まず昨年ドイツのハイリゲンダムG8サミットの記録映画『フェンス』をみる。映画は風光明媚とまではいかないが、自然が豊富なハイリゲンダムの街を映しだす。後できくと旧東ドイツの保養地だったところだそうだ。
そこからG8サミットの防衛のためのフェンスを設置する作業がはじまっていく。サミット開催の準備をたんたんと描写していくいっぽうで、地域の人々のインタビューなども交えていく。
さてサミットだが、ブッシュ大統領夫妻が到着した様子をお茶の間のテレビが放映している。それを地元のアパートの住人が見ながら、実はすぐ脇の空き地が大領領など世界各国の要人のヘリコプターの到着場所だということを紹介する。
サミットに反対する人たちの街頭デモのシーン。そして静かな牧草地をデモ参加者が進んでいく。このシーンは美しい、おとなの腰くらいまでの高さの生えた、あたり一面の草。そこを人々がシルエットとして映えている。まるで古代史劇で剣闘士たちが移動しているようだ。

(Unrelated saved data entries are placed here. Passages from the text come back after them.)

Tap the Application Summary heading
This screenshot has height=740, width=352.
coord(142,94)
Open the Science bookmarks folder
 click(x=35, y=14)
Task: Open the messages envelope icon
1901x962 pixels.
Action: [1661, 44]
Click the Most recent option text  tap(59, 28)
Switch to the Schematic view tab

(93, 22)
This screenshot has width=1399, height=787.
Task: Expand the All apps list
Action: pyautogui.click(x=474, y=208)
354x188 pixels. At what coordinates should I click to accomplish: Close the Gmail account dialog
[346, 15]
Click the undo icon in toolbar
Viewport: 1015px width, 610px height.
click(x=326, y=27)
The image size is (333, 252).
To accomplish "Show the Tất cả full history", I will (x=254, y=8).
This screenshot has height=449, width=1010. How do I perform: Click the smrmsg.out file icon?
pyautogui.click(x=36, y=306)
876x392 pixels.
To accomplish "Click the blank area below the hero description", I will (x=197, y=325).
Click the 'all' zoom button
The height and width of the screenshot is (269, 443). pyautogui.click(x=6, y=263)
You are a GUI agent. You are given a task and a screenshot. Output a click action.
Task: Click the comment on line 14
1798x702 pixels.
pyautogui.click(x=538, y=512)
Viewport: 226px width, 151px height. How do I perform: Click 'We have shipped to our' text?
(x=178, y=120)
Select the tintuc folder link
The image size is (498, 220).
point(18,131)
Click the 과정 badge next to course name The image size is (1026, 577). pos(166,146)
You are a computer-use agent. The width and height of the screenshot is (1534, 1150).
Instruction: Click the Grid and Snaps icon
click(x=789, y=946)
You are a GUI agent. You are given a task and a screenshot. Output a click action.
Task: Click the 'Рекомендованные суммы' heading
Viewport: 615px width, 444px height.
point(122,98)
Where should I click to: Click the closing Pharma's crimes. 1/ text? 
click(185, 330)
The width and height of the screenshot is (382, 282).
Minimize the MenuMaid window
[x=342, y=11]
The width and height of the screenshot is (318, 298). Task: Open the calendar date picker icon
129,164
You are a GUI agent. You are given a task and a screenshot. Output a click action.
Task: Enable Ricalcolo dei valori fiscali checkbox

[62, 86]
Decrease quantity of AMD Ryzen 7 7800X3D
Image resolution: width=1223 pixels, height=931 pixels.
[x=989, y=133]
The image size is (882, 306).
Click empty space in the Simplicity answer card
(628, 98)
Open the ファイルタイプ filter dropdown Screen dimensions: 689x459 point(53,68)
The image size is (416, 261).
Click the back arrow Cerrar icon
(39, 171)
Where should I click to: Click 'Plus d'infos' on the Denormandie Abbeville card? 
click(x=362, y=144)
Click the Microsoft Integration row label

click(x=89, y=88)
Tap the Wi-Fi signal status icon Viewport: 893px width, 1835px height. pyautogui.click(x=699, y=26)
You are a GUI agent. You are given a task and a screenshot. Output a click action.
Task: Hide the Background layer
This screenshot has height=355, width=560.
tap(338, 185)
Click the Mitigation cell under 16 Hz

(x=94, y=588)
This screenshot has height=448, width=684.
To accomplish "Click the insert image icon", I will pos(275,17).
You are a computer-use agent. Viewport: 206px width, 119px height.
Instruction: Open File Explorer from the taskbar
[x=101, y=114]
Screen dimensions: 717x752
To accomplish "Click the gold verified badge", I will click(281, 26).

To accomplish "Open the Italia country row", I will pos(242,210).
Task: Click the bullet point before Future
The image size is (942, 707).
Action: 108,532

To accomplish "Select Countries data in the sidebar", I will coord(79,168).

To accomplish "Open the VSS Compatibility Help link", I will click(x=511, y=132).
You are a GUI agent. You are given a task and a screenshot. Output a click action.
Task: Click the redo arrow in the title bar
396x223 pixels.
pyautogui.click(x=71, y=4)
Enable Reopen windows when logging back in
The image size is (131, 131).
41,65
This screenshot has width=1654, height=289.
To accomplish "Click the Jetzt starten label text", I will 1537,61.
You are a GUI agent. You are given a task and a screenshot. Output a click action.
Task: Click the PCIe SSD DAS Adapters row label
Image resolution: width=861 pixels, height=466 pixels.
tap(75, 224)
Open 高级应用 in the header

デモの様子を取材するかたわら、警察の放水車の装置についてのインタビューなどカメラはあくまで客観的で冷静に多面的に事態をとらえようとする。
G8を説明するナレーションはいっさいないが、不当拘留された学生や人権侵害を訴える弁護士、警備について成果を語る担当者の話などが問題を提起する。
最後に反対派の人々がごみを整理している、その脇を警備の警官たち数人がとおりすぎる。フェンスが解体されて終わる。
たった二日間のできごとでさまざまなことがおきた。動員された警官は14800人。開催地のホテルから41キロ圏内での集会の禁止。地域の人々への管理・監視体制、さらに反対する人々への予防拘禁など。
日本のサミットではもっと警官が動員されたようだが、ともかくものすごい厳戒態勢であった。それについては映画終了後に映像資料として報告された札幌の地元のテレビ局の放送が示唆的だった。
ドイツからネット放送局の記者が取材にきていて、北大に設置されたG8メディアネットワークなどによってニュースを配信している様子なのだが、その記者は軍事政権下のアルゼンチンを体験した出身者で、札幌での反G8デモの取り締まりのありかたが、抑圧的で異常なものと感じてアルゼンチンでの体験を思い出したというのだ。
日本の異常な状況をこのニュースくらいでしか放映されていないのも、この国の人権状況なのかもしれない。